The Associated Press reports:
Public schools in Jackson, Mississippi, will no longer handcuff students to poles or other objects and will train staff at its alternative school on better methods of discipline.

Mississippi’s second-largest school district agreed Friday to the settlement with the Southern Poverty Law Center, which had sued over the practice of shackling students to a pole at the district’s Capital City Alternative School.
. . .

The Mississippi lawsuit was filed in June 2011 by Jeanette Murry on behalf of her then-16-year-old son, who has been diagnosed with attention deficit hyperactivity disorder. It said staffers routinely restrained students for hours for offenses as minor as dress code violations, forcing them to eat lunch while chained to a stair railing and to shout for help when they needed to go to the bathroom.

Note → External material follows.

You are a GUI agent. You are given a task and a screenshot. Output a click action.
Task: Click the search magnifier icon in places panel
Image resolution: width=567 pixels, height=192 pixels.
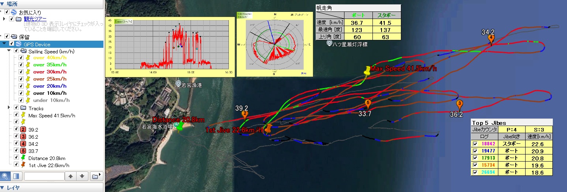(x=5, y=176)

What can you say about news like that? Given that Jackson’s population is seventy-nine percent black, it’s impossible not to suspect that race plays a large role in that story. But aren’t some other factors at work, too?

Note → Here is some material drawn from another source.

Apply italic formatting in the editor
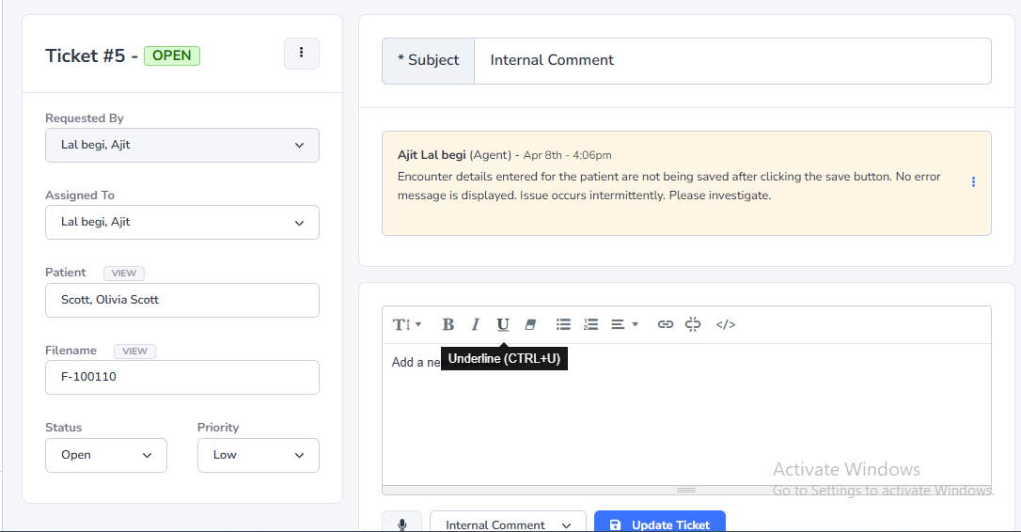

The more schools obsess over enforcing behavioral “expectations,” the more frustrated and angry school staff will naturally become with the kids who don’t comply. It’s only a quick step to justifying harsher and harsher treatment of the kids: if they choose not to follow the rules, they get what they deserve. It is a recipe for creating an adversarial, inhumane school environment. It may find some of its worst expression in Jackson, Mississippi, but it’s happening at some level across the country, including in Iowa City.